Frameworks are commonly used to organize enterprise architectures into different views that are meaningful to system stakeholders. These frameworks, commonly referred to as enterprise architecture frameworks are standardized for both defense and commercial systems. An Enterprise Architecture Framework (or EA Framework for short defines how to organize the structure and views associated with an Enterprise Architecture. [3] Frameworks may specify process, method or format of architecture activities and products. Not all frameworks specify the same set of things, and some are highly specialized. The following diagram depicts some common frameworks and their applicability to the architecture levels defined in the 2006 FEA practice guidance from OMB.
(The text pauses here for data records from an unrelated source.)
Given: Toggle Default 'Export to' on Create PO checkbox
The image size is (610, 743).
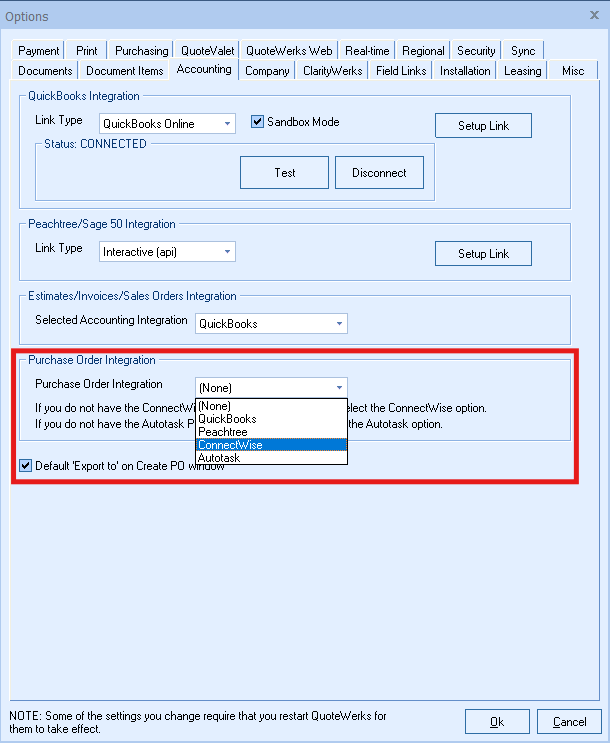Looking at the screenshot, I should [x=25, y=465].
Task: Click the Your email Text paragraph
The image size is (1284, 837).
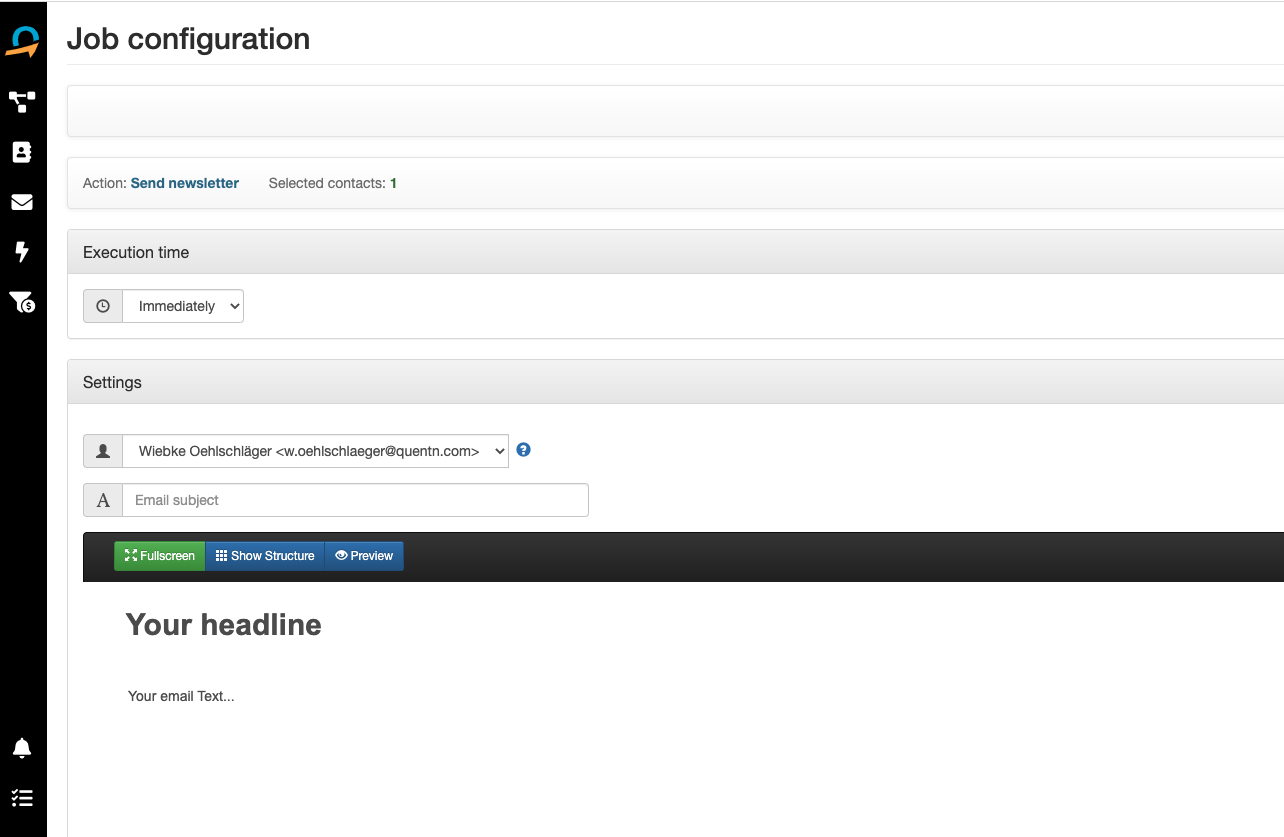Action: click(181, 696)
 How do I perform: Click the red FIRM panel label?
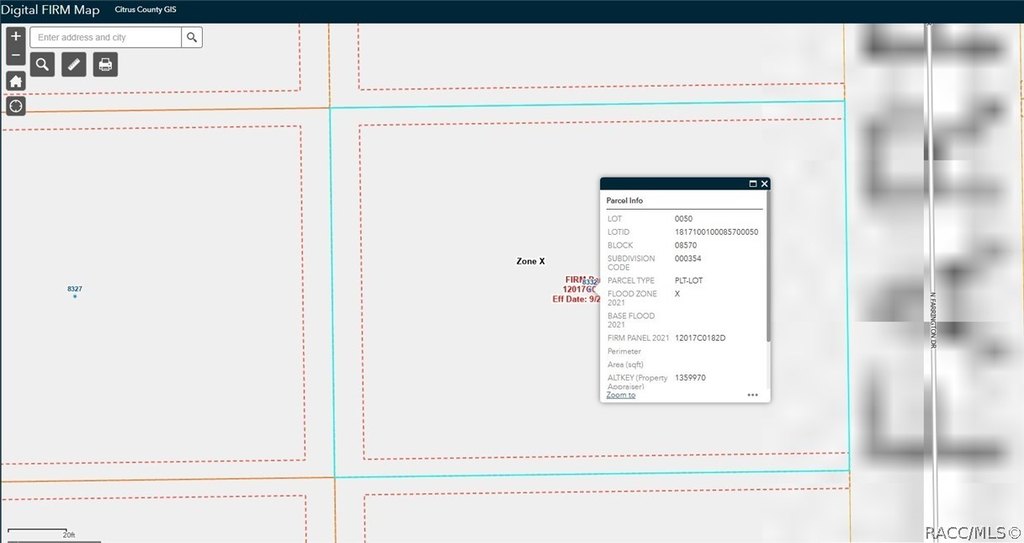(576, 289)
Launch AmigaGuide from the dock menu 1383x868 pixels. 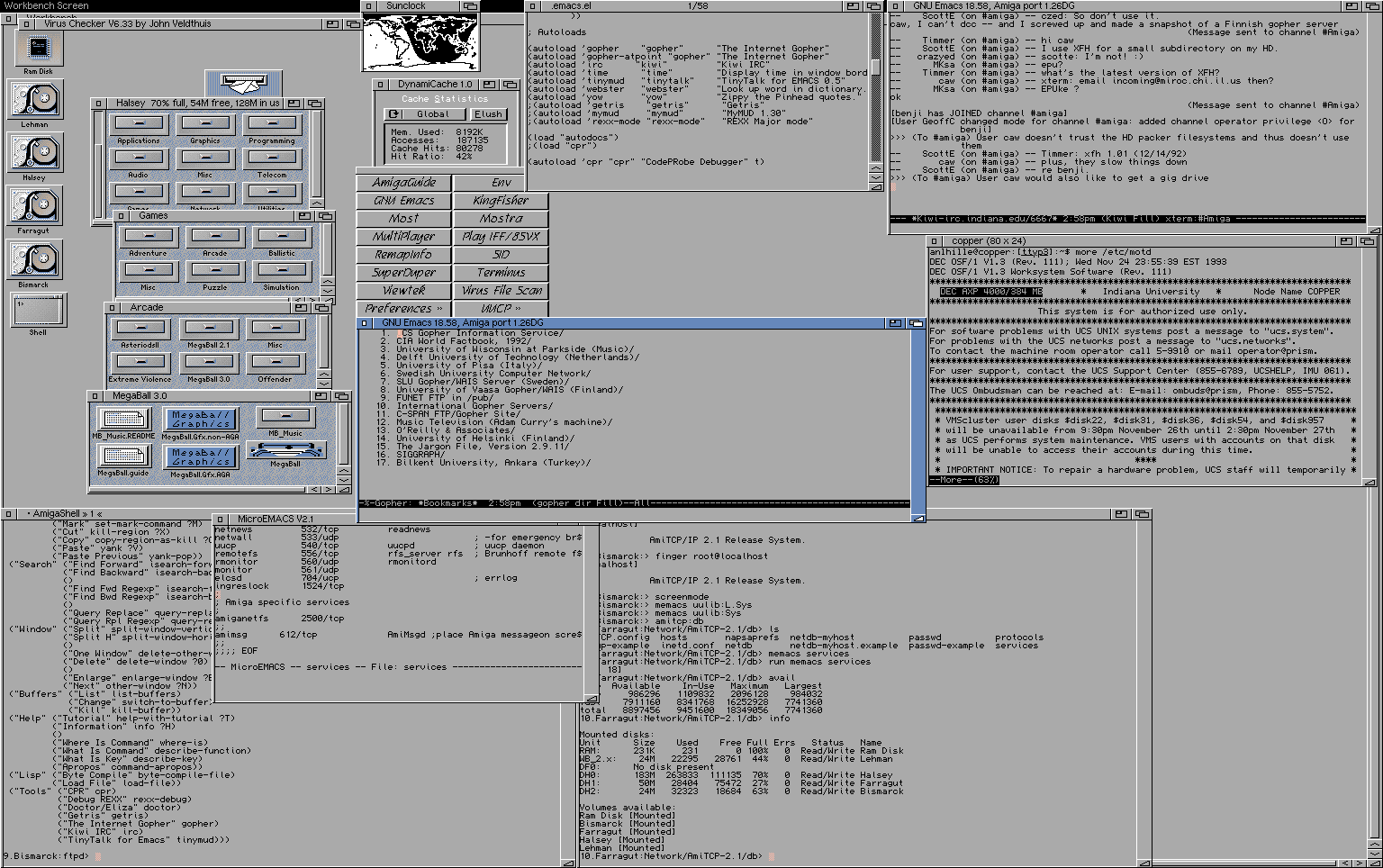tap(404, 182)
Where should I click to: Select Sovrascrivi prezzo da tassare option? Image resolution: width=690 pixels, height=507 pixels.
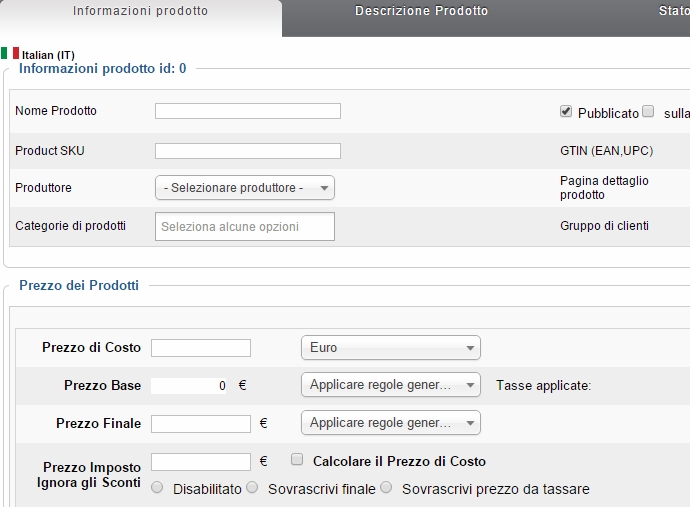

| Applicability of Common Frameworks | FEAP | EAP (Spewak) | Zachman ZIFA | Martin (Information Engineering) | IDEF | DODAF (C4ISR) | TOGAF | UML |
|---|---|---|---|---|---|---|---|---|
| Enterprise Architecture | Yes | Yes | Yes | No | No | No | Unknown | No |
| Segment Architecture | No | Unknown | Yes | Yes | Yes | Yes | Unknown | No |
| Solutions Architecture | No | No | Yes | Yes | Yes | Yes | Yes | Yes |
The output of enterprise architecture activities are called artifacts. Artifacts may be specified as visual or diagramatic in format. DODAF and UML specify many visual artifact formats. Zachman ZIFA, the first EA framework, and its derivatives Spewak EAP and FEAF, do not specify any visual artifacts and instead concentrate on "primitives", or simple rows of data in an inventory. For example, all the applications at ACME Lumber might be listed, and in a separate list all the locations of ACME Lumber can be found. Zachman claims that most of the value is in the relationships between two such lists or inventories, for example the derivative list of which applications are used at which locations of ACME Lumber.